[start Text passage]

Oh, the use of the passive voice, which denies Sappho agency in her own work (the poems were written on an island; who wrote them remains unspoken)! Oh, the strange notion that some “compilers” made them into classic poems—again, she doesn’t seem to have had anything to do with it! Were they immediately classic because they were written in the sixth century B.C.E., or are they classic now because they’re still around or because we call them so, or are they classic because someone compiled them “into…classic poems,” or what? The writer leaves us to ponder those questions. Perhaps the writer himself is unsure what “classic” means. They can certainly be referred to as “classical,” because they are writings from the long period of Greek and Roman civilization we call the “classical age.” Well, be that as it may. They’re classics today.

[end Text passage]
[start Material]

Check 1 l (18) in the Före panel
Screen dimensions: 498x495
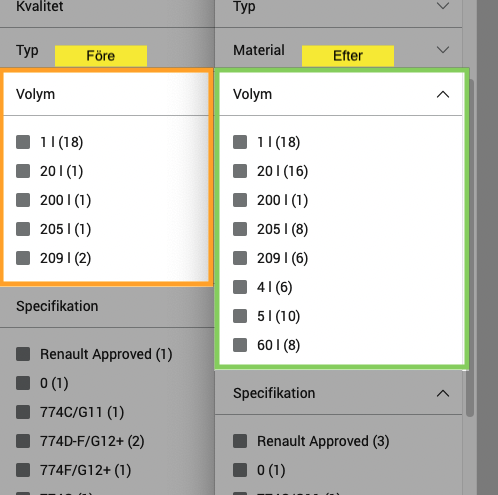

[end Material]

◆ Aim
Pick up the text on the wording used to describe Sappho's poems and extend it past its final sentence. The data plays no part in what follows.

◆ Output for this task
“Despite knowing not much about her,” besides being a remarkably awkward phrase, is a dangling modifier. Of course I knew what he meant to say: Despite the fact that we don’t know much about her…or despite our not knowing much about her. But the sentence as my student wrote it has no such nouns or pronouns to be described (modified) by the prepositional phrase: the only noun offered is “poems,” but surely he doesn’t mean to say her poems don’t know much about her. He goes on to say that the poems “speak volumes.” This in spite of not knowing much about their author, I guess.

Now, generally when we use the verb phrase “speak volumes” we mean “say a great deal (books’ worth, in fact) even without words.” As in “she said not a word when he said he loved her, but her quiet smile spoke volumes,” perhaps. Is that what my student means to say about the poems of Sappho—that the fragments we have still suggest books’ worth of thoughts? I’m not sure. In view of the introductory phrase about not knowing much about her, I have to consider that he may mean the poems suggest a lot about their author. What’s truly odd here is a coincidence of terminology, the juxtaposition of fragments and “volumes,” and the association of poems with books as well.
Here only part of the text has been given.